**EXERCISE INPUT**
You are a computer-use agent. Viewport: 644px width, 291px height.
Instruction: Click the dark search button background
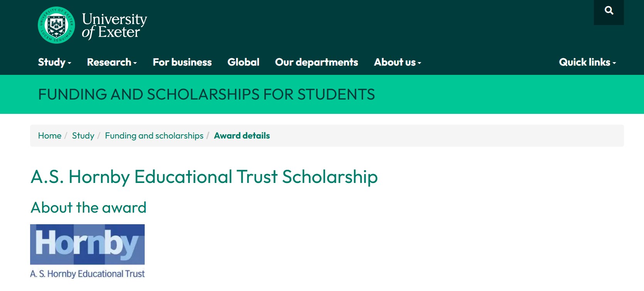[x=609, y=12]
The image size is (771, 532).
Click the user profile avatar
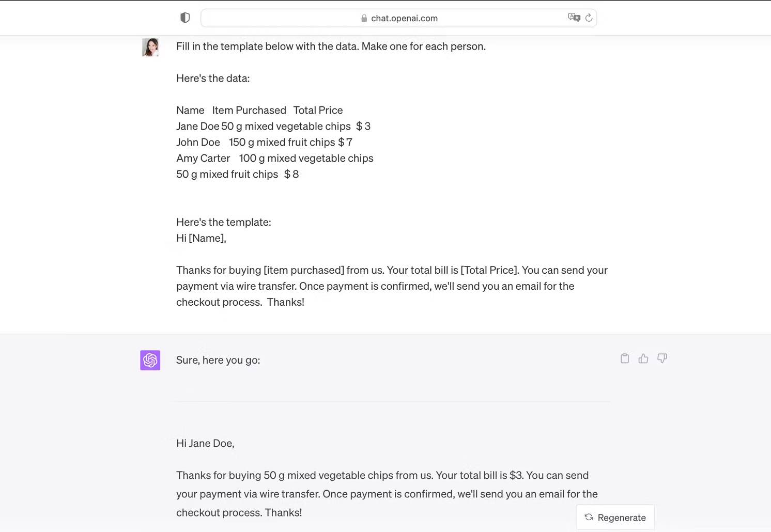(150, 47)
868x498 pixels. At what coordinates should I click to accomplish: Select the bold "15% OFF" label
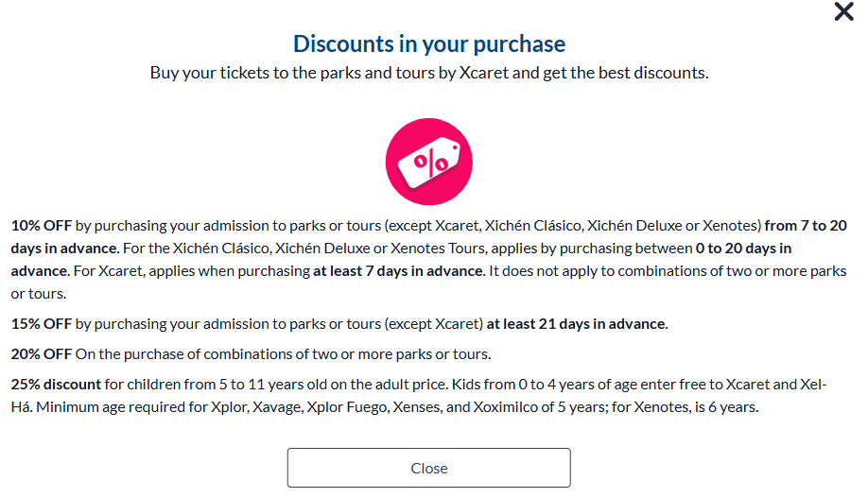click(42, 324)
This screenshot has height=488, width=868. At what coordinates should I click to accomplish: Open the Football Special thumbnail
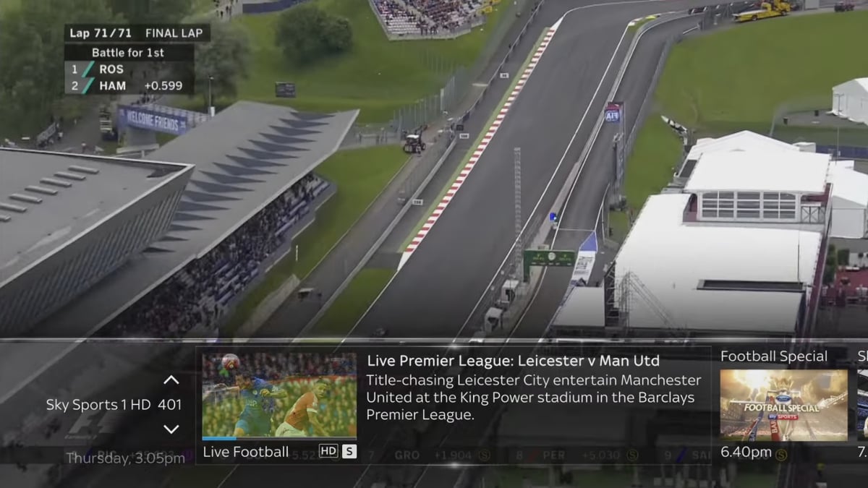(783, 405)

**AIM OF THE EXERCISE**
Output nothing except an exact copy of the records above, with the images left out.

**REPLY**
You are a computer-use agent. Viewport: 644px width, 291px height.
Instruction: Click the dark search button background
[x=609, y=12]
The image size is (771, 532).
Click the user profile avatar
(150, 47)
868x498 pixels. At what coordinates should I click to accomplish: Select the bold "15% OFF" label
click(42, 324)
This screenshot has height=488, width=868. At what coordinates should I click to accomplish: Open the Football Special thumbnail
(783, 405)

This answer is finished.